The Department of Homeland Security has run out of funding, forcing a partial shutdown that exposes a widening standoff in Washington over immigration enforcement and federal oversight.
The lapse, the third of Donald Trump’s second term, began over the weekend and is set to continue at least until Congress returns from recess on February 23. As with previous shutdowns, operations classified as essential will continue, but thousands of federal employees are either furloughed or working without pay.
At airports, the impact is immediate but uneven. Of the Transportation Security Administration’s more than 64,000 staff, 2,933 have been sent home, while the rest remain on duty without salaries until funding is restored. The same funding gap affects other DHS components, including FEMA, Customs and Border Protection, Immigration and Customs Enforcement and the Coast Guard.
The budget dispute is now tightly bound to two fatal shootings in Minneapolis last month, when federal immigration officers killed US citizens Alex Pretti and Renee Good during enforcement operations. Democrats have made changes to DHS procedures a condition for moving forward, turning what might have been a routine funding fight into a broader argument about how immigration raids are conducted.
Minnesota officials say the conflict is extending into the investigations themselves.
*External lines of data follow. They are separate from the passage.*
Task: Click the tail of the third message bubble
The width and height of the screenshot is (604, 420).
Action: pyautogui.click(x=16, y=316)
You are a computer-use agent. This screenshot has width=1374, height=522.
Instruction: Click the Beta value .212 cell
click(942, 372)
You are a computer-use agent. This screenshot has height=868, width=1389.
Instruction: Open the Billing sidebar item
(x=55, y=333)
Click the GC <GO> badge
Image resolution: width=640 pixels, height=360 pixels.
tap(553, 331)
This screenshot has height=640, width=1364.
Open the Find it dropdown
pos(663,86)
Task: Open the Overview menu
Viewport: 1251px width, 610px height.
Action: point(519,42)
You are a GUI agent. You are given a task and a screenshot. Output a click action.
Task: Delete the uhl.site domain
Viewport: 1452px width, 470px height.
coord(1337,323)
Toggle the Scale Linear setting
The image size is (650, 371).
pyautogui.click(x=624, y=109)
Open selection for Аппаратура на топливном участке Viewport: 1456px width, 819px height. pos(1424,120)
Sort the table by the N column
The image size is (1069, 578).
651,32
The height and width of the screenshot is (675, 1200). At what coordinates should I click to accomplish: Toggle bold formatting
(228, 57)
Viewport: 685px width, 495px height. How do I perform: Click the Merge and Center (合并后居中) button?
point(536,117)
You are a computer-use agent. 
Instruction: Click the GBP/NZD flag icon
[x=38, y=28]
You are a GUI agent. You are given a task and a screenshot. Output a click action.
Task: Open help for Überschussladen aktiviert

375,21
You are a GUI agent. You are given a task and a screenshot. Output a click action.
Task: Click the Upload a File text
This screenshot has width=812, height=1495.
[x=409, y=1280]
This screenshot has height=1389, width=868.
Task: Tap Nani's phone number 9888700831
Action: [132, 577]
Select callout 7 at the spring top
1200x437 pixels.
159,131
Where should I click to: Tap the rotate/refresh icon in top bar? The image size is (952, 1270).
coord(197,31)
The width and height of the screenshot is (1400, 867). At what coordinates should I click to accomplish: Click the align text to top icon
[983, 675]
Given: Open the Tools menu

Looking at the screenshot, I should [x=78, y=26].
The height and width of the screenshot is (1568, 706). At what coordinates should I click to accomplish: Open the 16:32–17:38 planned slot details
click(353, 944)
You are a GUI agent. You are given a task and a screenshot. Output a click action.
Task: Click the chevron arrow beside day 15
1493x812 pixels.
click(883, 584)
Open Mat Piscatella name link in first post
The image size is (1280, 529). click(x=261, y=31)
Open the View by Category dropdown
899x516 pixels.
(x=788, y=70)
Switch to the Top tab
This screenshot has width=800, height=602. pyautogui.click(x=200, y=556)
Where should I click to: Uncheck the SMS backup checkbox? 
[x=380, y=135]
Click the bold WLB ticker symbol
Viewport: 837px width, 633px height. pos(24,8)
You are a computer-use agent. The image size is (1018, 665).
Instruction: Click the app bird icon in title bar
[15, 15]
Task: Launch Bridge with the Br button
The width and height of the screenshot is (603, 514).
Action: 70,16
FBI cooperation with state authorities has broken down in the Pretti case, an extraordinary development that the state’s Bureau of Criminal Apprehension described as “concerning and unprecedented”.
House Democrats, led by Minority Leader Hakeem Jeffries, have put forward a detailed list of demands aimed at tightening oversight of federal agents. The proposals would require judicial warrants before entering private property, stricter verification of citizenship before detention, visible identification and a ban on masks during operations. They would also restrict enforcement activity near courts, hospitals, schools, places of worship and polling stations, and require greater coordination with local law enforcement.
“Federal immigration agents cannot continue to cause chaos in our cities while using taxpayer money that should be used to make life more affordable for working families,” Jeffries said, adding that “it is critical that we come together to impose common sense reforms and accountability measures that the American people are demanding.”
Republicans have rejected the conditions outright. Border chief Tom Homan called the proposals “unreasonable”, while Senator Markwayne Mullin dismissed them as “political theatre”, framing the shutdown as a tactical move rather than a policy necessity.